La política de la frivolidad

Las declaraciones de César Antonio Molina sobre Zapatero tienen un cierto olor a venganza

MARCOS BALFAGÓN

Cuando José Luis Rodríguez Zapatero, entonces presidente del Gobierno, le comunicó a María Antonia Trujillo que dejaba de ser ministra de Vivienda, esta le devolvió una sonrisa y una frase extremadamente amable: “Tú me nombraste, tú me cesas. No pasa nada”. El mal trago de un cese no suele digerirse, sin embargo, con tanta deportividad. Y las reacciones se manifiestan, a veces, con retardo, como una bomba de relojería.

Eso es lo que parece en el caso de César Antonio Molina, un escritor de renombre que dirigía el Instituto Cervantes y que un día fue llamado por Zapatero para ser ministro de Cultura, cargo que ocupó durante dos años. Ahora, cinco años después, ha escrito un ensayo sobre las relaciones de los intelectuales con el poder y se ha despachado a gusto con el hombre que le elevó a la categoría ministerial, pero que también le echó del Gobierno. Cuenta Molina que Zapatero le destituyó acusándole de ser demasiado austero y que le confesó que necesitaba a una chica joven en el Gobierno y más glamour.
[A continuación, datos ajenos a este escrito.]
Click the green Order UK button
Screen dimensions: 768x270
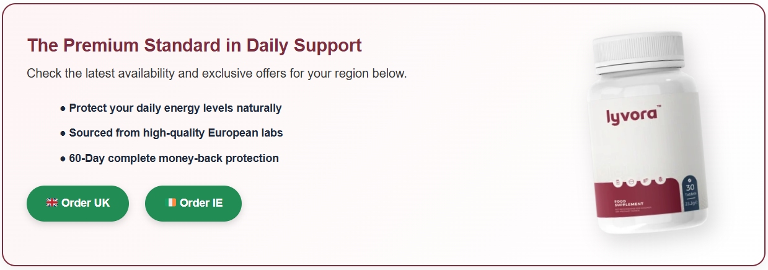pyautogui.click(x=77, y=203)
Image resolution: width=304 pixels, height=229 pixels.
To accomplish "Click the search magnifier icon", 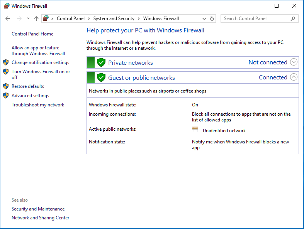I will (x=293, y=19).
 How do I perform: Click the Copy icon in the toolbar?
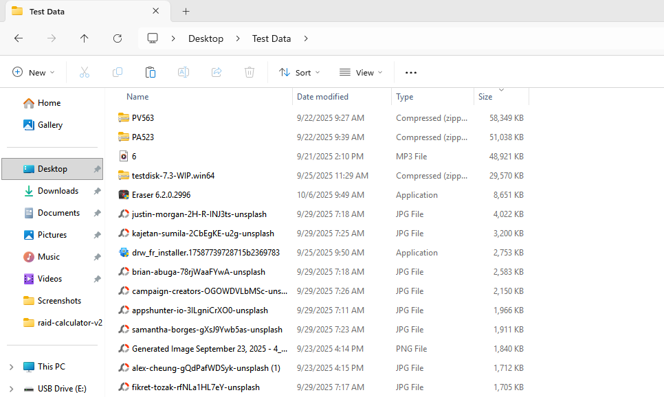(118, 72)
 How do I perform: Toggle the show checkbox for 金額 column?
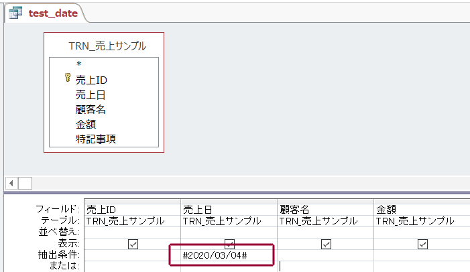(422, 245)
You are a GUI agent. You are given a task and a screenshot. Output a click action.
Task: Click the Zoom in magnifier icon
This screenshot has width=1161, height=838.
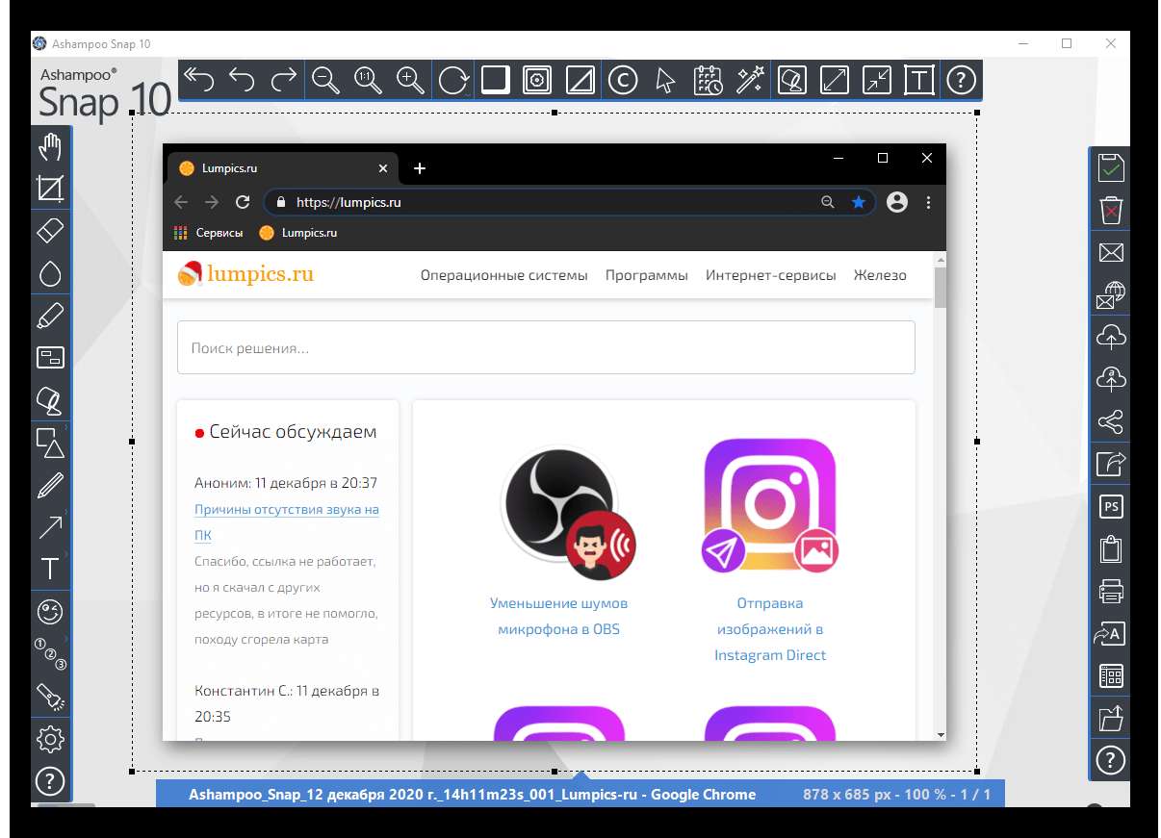411,80
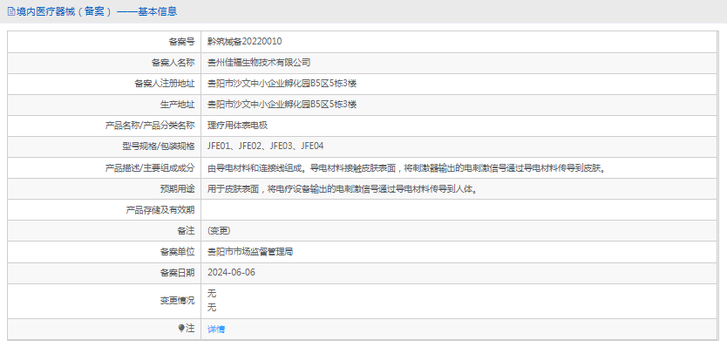Click model list JFE01、JFE02、JFE03、JFE04
This screenshot has width=727, height=347.
pyautogui.click(x=265, y=146)
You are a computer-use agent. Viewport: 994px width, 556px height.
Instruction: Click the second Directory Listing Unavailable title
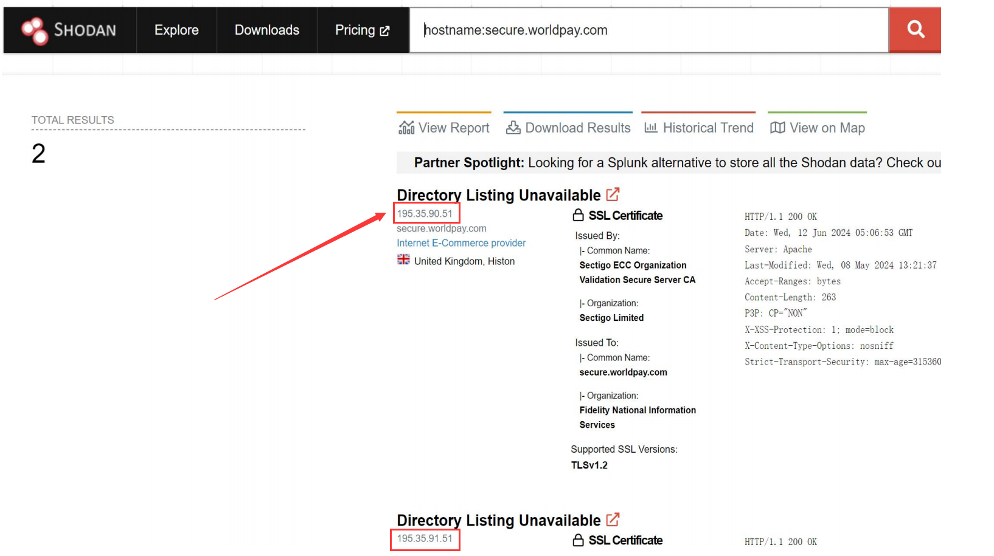(x=498, y=521)
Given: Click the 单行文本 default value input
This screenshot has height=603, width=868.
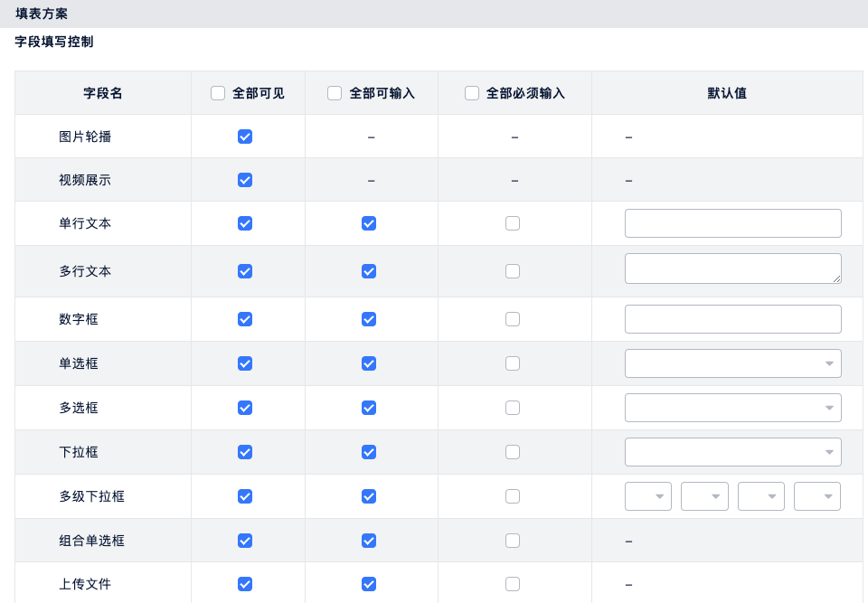Looking at the screenshot, I should coord(732,223).
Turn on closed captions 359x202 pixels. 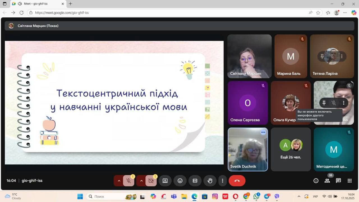pyautogui.click(x=195, y=181)
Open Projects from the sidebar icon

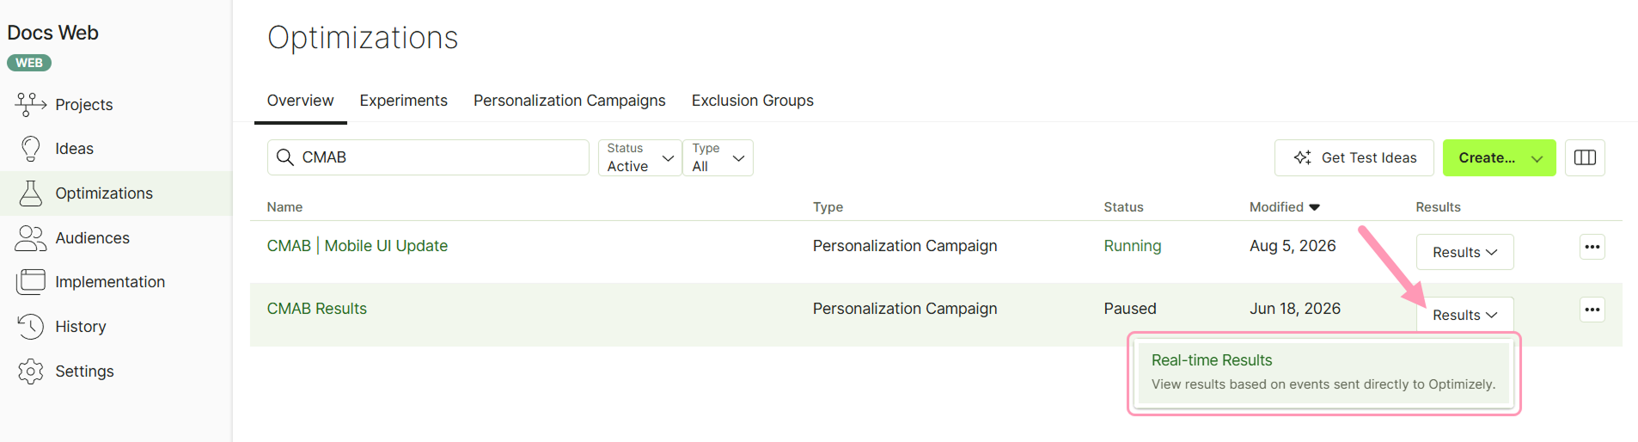[31, 104]
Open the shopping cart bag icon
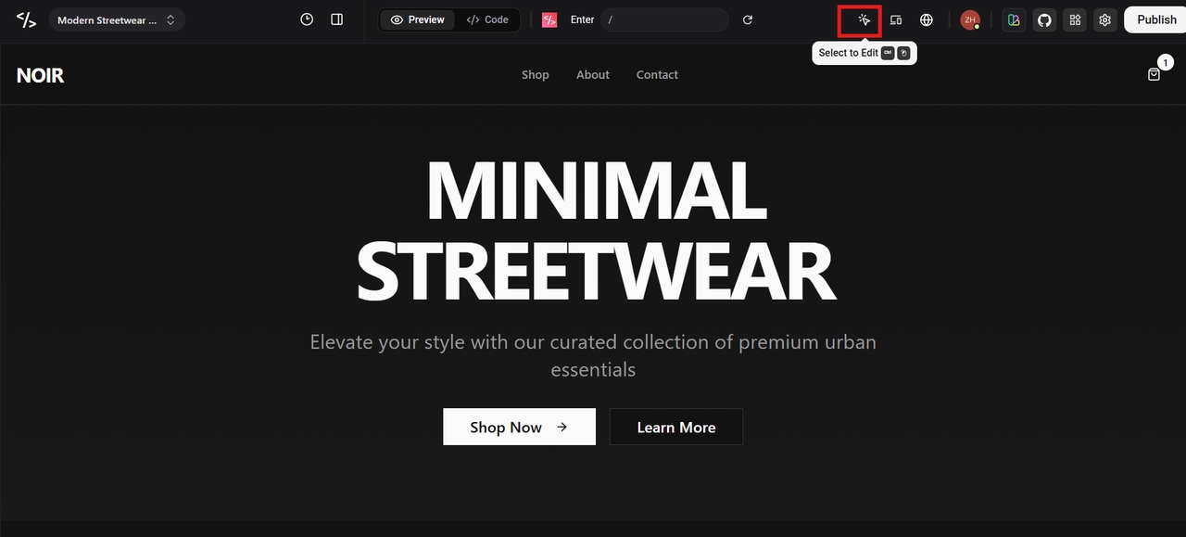This screenshot has height=537, width=1186. coord(1154,74)
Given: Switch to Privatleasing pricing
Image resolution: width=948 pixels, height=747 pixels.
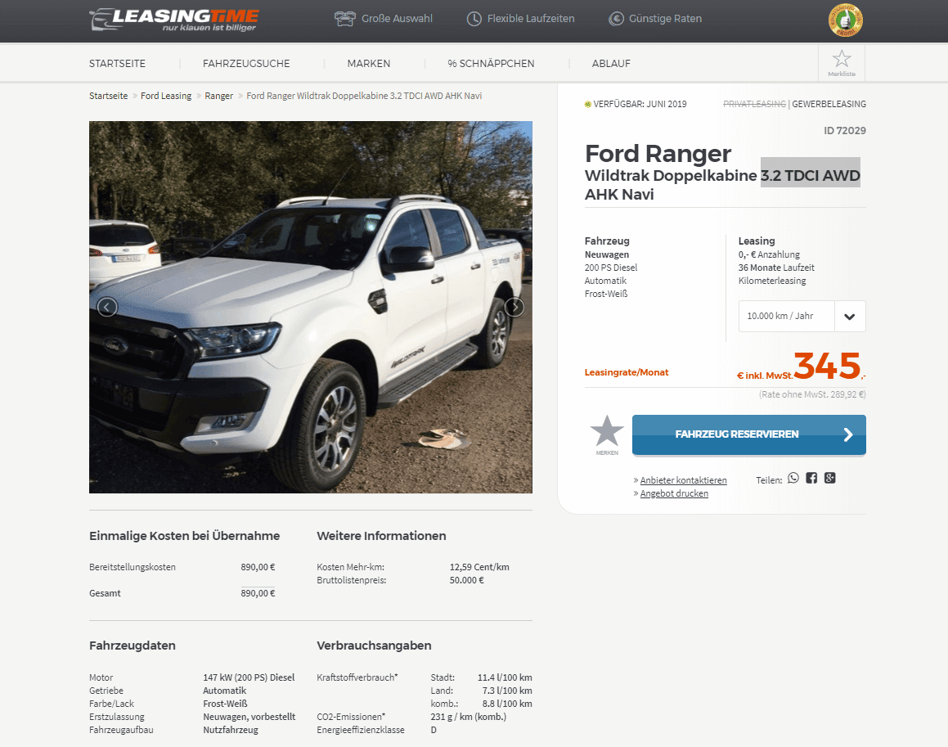Looking at the screenshot, I should point(754,104).
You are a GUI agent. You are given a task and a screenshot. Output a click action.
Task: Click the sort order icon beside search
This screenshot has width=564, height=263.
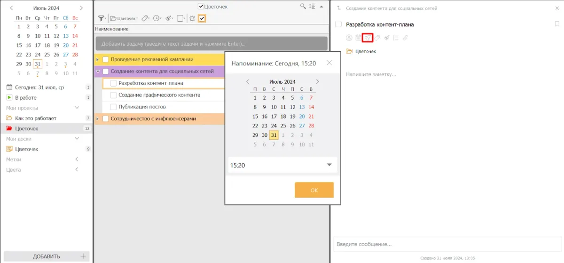tap(312, 7)
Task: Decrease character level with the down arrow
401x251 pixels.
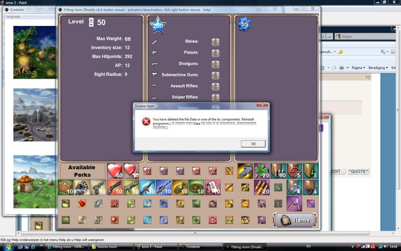Action: click(x=91, y=24)
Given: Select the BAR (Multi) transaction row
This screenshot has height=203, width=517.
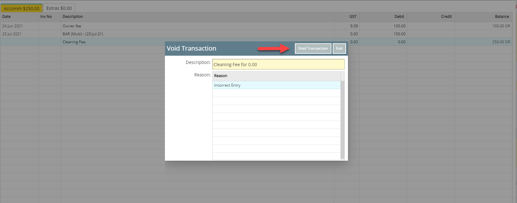Looking at the screenshot, I should (x=83, y=34).

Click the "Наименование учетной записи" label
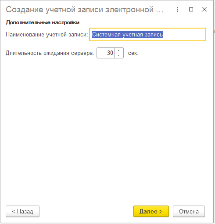point(47,35)
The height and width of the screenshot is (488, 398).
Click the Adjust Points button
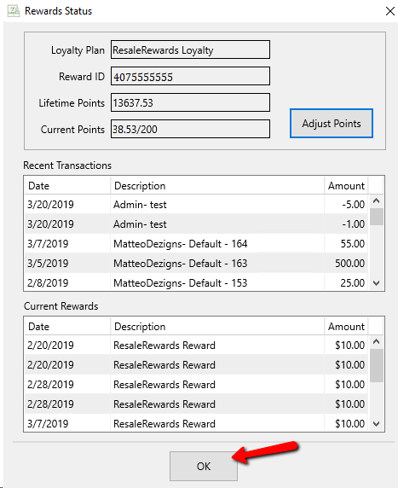coord(332,123)
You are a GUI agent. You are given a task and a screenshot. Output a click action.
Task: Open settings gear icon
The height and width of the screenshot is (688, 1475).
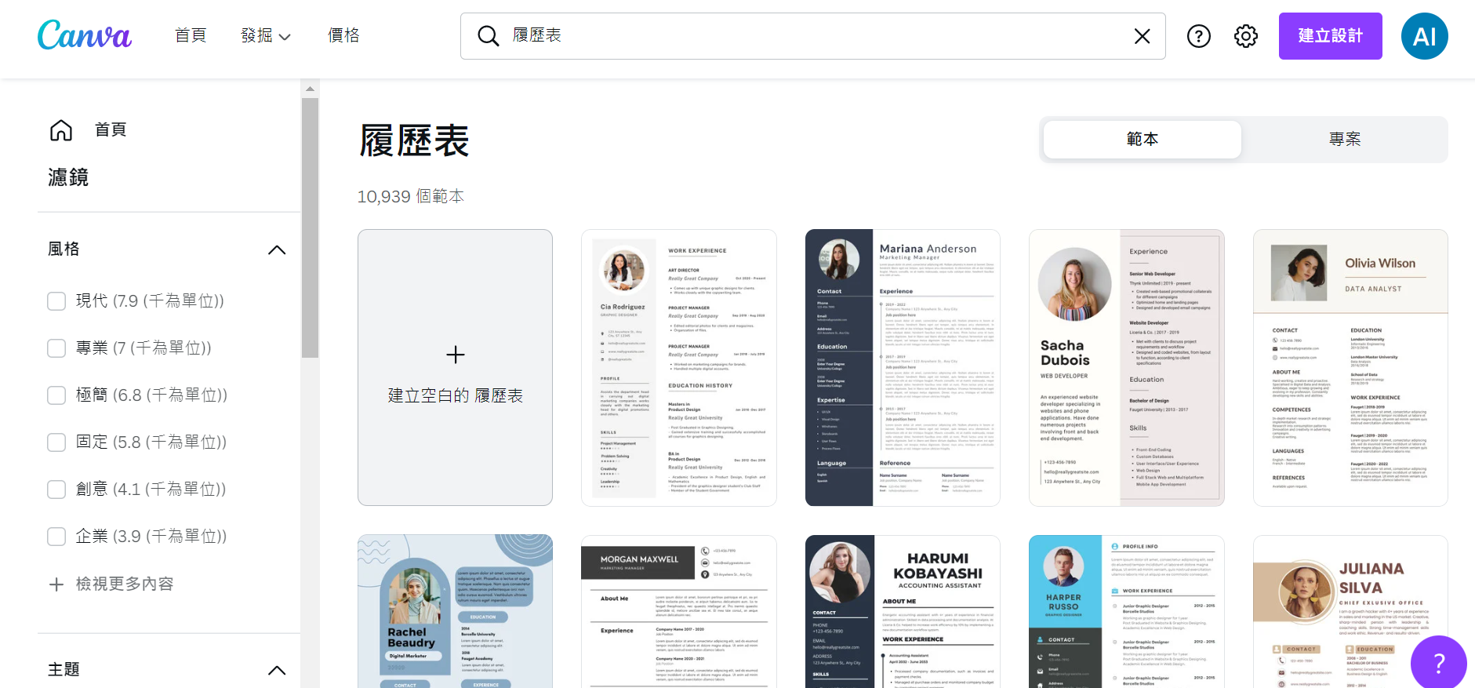point(1245,36)
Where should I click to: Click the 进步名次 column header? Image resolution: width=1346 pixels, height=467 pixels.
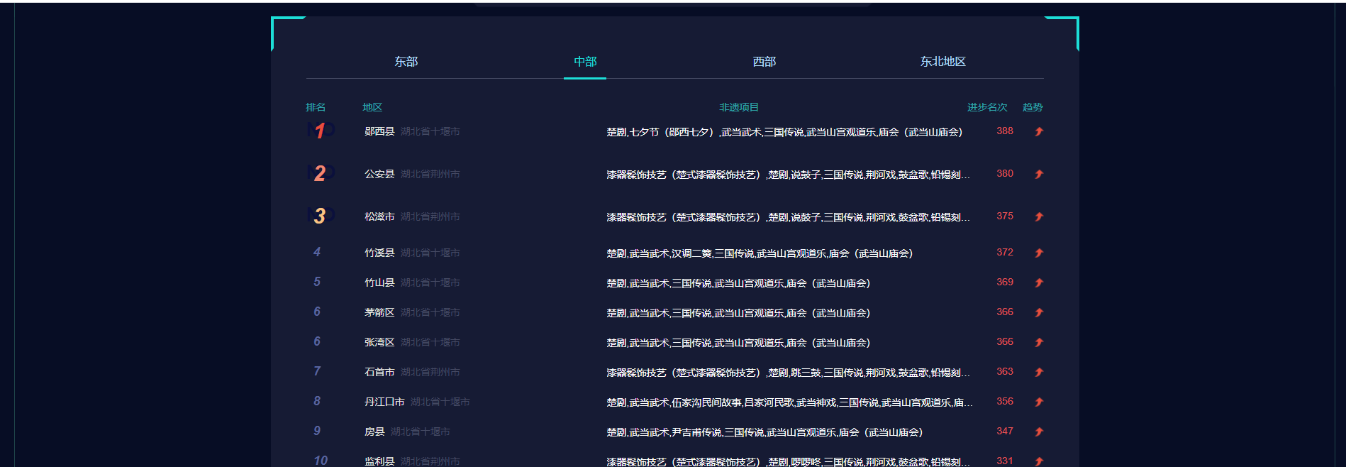986,107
Dice el refranero español que con amigos así uno no necesita enemigos. Para la imagen del expresidente es letal que alguien de su entorno dé la razón a Rajoy, que tildó de frívolo a Zapatero desde el día en que este le venció en las urnas; una acusación que caló, sin duda. De paso, el golpe salpica a las mujeres, en genérico, esas intrusas que osan ocupar el lugar de hombres prominentes, y a las ministras de Zapatero. Y también sale perjudicado de este desahogo el propio exministro, porque su revelación, incluso dando por bueno que sea estrictamente fiel a la verdad, tiene el sabor de la venganza.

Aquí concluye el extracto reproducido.